Resident Evil 7 Review

Resident Evil 7 is alright. It is still not the best in the series, but as a fresh approach on a stale series, it works well enough to bring the franchise back from the brink of death one more time.

I've played all the main entry games in the Resident Evil series, but had only ever completed the even numbered entries. That said, I always had a bit of a soft spot in my heart for the goofy, melodramatic plot that was offered up. Cheese-ball characters with hammy acting had always been the staple. Resident Evil 7 took a drastic step away from that old formula. When I played the teaser for RE7 I was hooked. The setting dripped atmosphere and the whole thing had me incredibly excited for the main release. For the first time in a long time, a videogame made me tense. It abandoned the old conventions and incredibly convoluted story in favor of something smaller, more focused, and genuinly terrifying.

The set up is simple. Dead wife turns up alive and you have to go save her. A fairly boilerplate intro leads to the true meat of the story. She is being imprisoned by the Bakers, a family of cannibals who capture you as well. They are immediately reminiscent of the family from Texas Chainsaw Massacre. Unsettling and at times genuinely frightening. The atmosphere in these early parts is oppressive and anxiety inducing. You are defenseless to start and even when you get your first real weapon, a handgun, it is largely ineffectual against your enemies. While you explore the Baker the patriarch that is always looming as a threat. 

Early moments in the game can easily fill you with a sense of dread as you try to progress while avoiding encounters. Ammunition for your gun and healing items are scarce, so running away to a saferoom is one of the few viable options. The feeling of helplessness in the face of your antagonists is incredible.

The problem is that this feeling of tension is relatively short lived. Once you are able to get the shotgun, most of the generic foes can be dropped relatively quickly. By the time you get the upgraded shotgun they become a joke that can be dropped in a single shot. Resources are generally few and far between, but you get loaded up before any major encounter. As a result, I never really ran out of much. There was always just enough to get by without any issue. Enemies became more of a nuisance than a threat. Any time I would get hit by an enemy it would illicit anger in me rather than fear.
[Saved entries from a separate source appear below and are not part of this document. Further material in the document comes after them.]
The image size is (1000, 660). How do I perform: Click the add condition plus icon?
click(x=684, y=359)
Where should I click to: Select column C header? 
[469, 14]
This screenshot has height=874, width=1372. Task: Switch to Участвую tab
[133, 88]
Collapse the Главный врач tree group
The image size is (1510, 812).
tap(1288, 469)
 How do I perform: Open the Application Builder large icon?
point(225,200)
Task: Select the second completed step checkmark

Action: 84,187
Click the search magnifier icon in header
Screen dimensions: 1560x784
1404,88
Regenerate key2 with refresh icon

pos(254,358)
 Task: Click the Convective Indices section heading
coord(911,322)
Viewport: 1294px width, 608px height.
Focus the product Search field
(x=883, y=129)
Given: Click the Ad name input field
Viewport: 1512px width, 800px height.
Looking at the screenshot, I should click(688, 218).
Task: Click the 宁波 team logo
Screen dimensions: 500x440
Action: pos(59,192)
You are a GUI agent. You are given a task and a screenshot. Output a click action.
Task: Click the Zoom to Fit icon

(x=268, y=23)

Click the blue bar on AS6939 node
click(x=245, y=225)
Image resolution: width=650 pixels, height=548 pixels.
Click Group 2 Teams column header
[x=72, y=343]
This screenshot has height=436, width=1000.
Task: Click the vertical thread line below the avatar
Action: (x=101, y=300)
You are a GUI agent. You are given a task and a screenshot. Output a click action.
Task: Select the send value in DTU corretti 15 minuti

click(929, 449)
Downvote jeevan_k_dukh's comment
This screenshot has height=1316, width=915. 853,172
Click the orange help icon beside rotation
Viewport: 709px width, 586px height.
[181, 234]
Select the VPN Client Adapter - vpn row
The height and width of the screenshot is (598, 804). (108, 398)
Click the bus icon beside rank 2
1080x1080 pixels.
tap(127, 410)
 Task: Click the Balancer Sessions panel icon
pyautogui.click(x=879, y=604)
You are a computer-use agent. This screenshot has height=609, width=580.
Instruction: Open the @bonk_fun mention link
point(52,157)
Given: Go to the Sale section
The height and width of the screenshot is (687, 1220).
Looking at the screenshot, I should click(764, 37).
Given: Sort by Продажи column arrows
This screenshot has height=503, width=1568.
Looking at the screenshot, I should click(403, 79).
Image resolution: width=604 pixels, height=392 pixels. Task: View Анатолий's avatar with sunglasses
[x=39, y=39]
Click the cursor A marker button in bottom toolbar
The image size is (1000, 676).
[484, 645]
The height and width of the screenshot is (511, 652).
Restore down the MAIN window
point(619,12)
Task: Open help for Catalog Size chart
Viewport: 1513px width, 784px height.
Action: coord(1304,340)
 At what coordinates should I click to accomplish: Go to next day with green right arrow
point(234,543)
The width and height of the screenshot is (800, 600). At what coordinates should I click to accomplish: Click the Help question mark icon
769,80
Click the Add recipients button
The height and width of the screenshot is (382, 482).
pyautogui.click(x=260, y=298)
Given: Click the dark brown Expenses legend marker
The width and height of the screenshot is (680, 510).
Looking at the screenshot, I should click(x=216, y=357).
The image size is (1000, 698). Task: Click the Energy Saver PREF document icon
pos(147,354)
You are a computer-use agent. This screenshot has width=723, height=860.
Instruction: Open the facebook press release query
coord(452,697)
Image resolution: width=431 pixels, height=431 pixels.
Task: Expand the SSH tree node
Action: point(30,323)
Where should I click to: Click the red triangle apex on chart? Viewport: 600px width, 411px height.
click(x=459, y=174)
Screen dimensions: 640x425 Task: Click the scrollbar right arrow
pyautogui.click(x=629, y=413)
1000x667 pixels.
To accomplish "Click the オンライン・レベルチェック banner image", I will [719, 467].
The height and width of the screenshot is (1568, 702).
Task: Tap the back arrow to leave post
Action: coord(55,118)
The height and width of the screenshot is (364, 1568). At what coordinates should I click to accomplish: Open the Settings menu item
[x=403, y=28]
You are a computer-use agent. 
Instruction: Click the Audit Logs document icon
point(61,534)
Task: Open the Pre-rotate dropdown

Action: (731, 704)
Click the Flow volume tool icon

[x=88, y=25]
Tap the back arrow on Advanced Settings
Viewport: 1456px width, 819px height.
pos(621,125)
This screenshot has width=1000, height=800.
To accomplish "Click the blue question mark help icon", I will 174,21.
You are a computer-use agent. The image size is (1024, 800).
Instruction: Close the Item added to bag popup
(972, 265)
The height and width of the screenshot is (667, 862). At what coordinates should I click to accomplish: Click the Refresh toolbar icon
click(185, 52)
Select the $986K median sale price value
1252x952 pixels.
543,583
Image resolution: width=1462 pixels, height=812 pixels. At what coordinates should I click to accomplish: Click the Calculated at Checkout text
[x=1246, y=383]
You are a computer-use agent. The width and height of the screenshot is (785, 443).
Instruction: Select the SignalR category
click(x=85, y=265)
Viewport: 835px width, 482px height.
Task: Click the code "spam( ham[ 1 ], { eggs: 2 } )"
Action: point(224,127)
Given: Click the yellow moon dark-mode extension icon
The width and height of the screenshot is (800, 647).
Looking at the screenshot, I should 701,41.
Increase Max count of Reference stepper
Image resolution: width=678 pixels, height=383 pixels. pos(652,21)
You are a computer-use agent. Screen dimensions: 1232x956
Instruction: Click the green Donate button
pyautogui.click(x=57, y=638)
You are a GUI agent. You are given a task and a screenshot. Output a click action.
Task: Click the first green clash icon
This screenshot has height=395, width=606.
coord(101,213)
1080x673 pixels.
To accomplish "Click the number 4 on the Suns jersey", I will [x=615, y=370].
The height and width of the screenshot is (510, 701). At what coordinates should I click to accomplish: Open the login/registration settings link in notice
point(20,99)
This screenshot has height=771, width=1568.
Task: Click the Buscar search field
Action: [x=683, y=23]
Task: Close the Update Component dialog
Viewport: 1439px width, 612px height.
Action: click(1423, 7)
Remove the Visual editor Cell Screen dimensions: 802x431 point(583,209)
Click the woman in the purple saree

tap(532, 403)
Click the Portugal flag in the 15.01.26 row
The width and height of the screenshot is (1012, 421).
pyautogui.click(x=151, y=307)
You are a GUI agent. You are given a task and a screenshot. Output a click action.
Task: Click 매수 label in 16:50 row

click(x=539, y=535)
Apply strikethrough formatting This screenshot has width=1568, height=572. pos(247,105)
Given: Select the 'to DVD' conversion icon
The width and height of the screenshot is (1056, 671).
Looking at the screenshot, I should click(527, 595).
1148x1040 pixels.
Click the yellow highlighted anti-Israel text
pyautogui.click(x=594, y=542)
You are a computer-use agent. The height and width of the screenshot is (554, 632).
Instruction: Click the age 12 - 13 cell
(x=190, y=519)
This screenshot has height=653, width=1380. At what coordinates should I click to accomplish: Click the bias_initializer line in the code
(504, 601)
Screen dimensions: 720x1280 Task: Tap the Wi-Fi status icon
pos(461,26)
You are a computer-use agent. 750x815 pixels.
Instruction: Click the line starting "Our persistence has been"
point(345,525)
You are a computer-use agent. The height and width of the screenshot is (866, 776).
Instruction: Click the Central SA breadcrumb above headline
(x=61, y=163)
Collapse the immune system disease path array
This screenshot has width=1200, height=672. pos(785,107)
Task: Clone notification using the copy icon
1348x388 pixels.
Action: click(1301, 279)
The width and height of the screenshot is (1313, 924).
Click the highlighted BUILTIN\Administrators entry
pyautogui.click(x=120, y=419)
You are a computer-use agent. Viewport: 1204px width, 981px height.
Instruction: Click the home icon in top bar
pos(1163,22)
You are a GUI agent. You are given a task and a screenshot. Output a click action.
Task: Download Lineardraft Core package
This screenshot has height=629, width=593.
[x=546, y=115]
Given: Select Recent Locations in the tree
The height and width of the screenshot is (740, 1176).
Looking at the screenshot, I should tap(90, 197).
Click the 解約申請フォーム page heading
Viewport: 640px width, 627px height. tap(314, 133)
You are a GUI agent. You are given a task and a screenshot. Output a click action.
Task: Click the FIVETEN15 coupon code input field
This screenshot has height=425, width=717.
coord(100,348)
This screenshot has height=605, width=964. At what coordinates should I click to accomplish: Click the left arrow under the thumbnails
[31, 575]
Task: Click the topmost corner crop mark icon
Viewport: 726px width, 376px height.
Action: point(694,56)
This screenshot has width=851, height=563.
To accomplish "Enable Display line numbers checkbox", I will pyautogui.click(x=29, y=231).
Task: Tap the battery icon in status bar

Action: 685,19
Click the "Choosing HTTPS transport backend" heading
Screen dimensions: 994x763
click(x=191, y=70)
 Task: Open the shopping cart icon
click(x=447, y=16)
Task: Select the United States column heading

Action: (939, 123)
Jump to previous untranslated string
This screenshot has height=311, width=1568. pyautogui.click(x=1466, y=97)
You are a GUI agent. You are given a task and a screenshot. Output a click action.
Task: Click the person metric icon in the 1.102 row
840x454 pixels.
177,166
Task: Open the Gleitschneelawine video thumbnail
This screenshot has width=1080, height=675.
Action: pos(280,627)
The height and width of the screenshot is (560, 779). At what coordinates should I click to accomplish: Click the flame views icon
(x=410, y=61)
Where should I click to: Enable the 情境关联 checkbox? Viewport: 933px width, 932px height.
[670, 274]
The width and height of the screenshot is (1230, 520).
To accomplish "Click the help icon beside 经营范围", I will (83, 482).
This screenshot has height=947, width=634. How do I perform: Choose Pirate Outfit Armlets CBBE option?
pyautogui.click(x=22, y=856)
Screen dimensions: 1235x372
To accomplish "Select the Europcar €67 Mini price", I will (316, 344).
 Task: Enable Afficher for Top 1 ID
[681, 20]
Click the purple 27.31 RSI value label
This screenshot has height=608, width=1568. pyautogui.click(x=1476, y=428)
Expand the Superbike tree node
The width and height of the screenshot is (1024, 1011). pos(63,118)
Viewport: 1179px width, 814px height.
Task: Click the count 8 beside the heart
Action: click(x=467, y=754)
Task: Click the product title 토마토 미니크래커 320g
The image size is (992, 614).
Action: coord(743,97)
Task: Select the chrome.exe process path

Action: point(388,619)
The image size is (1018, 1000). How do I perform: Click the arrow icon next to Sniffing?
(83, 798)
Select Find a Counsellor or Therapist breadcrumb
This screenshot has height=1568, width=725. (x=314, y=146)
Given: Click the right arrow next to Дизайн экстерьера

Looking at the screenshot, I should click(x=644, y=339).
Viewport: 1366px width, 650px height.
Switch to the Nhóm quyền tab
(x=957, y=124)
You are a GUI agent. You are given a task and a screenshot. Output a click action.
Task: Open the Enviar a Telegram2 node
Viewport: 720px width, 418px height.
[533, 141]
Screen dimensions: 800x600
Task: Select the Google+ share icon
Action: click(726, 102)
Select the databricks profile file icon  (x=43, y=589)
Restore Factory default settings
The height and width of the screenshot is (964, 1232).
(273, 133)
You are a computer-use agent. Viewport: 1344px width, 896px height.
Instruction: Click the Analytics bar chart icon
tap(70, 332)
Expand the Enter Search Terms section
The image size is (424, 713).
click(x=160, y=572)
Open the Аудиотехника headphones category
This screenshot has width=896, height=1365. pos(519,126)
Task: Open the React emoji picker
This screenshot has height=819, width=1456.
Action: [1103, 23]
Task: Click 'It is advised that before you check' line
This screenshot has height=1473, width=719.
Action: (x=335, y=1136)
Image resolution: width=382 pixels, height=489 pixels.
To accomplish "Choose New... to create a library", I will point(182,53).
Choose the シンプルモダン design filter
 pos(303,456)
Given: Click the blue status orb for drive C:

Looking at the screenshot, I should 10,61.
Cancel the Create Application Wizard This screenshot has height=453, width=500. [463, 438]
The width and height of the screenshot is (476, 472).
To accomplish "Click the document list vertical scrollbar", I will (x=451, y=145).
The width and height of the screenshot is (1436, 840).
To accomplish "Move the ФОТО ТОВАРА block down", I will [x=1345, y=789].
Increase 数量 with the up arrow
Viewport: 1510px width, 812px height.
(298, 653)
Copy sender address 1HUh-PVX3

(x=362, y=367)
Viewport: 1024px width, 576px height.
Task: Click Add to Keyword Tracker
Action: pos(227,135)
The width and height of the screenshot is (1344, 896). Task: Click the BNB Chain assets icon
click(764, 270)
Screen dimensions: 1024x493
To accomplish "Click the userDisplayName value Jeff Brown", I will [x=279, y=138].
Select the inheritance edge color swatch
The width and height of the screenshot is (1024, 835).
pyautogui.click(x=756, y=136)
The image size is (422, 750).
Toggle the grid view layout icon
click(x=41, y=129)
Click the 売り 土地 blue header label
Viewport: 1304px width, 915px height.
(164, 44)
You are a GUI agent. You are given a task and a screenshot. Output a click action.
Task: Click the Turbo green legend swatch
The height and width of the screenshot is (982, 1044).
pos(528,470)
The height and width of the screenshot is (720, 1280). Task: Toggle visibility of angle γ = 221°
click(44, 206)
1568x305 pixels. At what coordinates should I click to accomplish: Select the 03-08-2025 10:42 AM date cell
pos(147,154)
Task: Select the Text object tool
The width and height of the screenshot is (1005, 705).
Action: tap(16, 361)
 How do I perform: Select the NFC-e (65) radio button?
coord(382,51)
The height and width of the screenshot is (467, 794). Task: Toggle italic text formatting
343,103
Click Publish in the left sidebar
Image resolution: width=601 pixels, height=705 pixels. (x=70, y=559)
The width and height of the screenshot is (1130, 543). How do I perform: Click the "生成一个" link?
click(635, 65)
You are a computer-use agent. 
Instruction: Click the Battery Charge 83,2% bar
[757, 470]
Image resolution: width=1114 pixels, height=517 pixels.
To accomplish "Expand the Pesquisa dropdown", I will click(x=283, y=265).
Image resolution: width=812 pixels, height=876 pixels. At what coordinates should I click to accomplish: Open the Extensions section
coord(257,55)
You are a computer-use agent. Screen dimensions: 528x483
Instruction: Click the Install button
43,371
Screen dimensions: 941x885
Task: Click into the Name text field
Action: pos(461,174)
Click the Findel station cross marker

Any dread I got early on from seeing an enemy had long since dissipated into busywork of either running past them or simply shooting them to get past. By the second main area, the enemies are seemingly designed not to kill you, but to pick away at your inventory, making you waste seemingly valuable healing items and ammo.

Even Ethan, the protagonist, has a glib attitude of annoyance rather than fear in the face of his circumstances. He seemed just as fed up with his tormentors as I was, shouting obscenities at them given any chance. I didn't expect to relate so strongly to him in this way. At one point he yells at one of the Bakers "Fuck you!" and I felt him steal the words right out of my mouth. The boss fights start strong and get less memorable as you get further on in the story. By the end they are no better than the boss battles from RE6. There are upgrades to purchase with collectible coins, but on the normal difficulty, they are all but unnecessary. Maybe the game would shine more on the harder difficulties, but nothing in the game is compelling enough to warrant a second playthrough.

The Resident Evil franchise has been going for quite some time and this is definitely a step in the right direction after the laughably bad RE6. It looks good, sounds amazing, and controls well enough. I kept my playing to dark hours and played with headphones to try and maximize the effectiveness of the scares, but each successive attempt was less and less effective. The ending is cheesy and can be guessed ahead of time if you take the time to read through the files in the game. The last level is fairly satisfying, but the final sequence leaves a lot to be desired. 

Resident Evil 7 is ultimately a short game with some great moments, but fails to keep the scares going. I was able to complete the main story in just under 7 hours and I'm glad it didn't go any longer as I don't believe it would be able to maintain the small amount of atmosphere it had left as it ended. I appreciate the change in direction for the series, but feel there are some major stumbling blocks and pacing issues. While this game ended up being fairly middling in my opinion, I am very excited to see what they do next.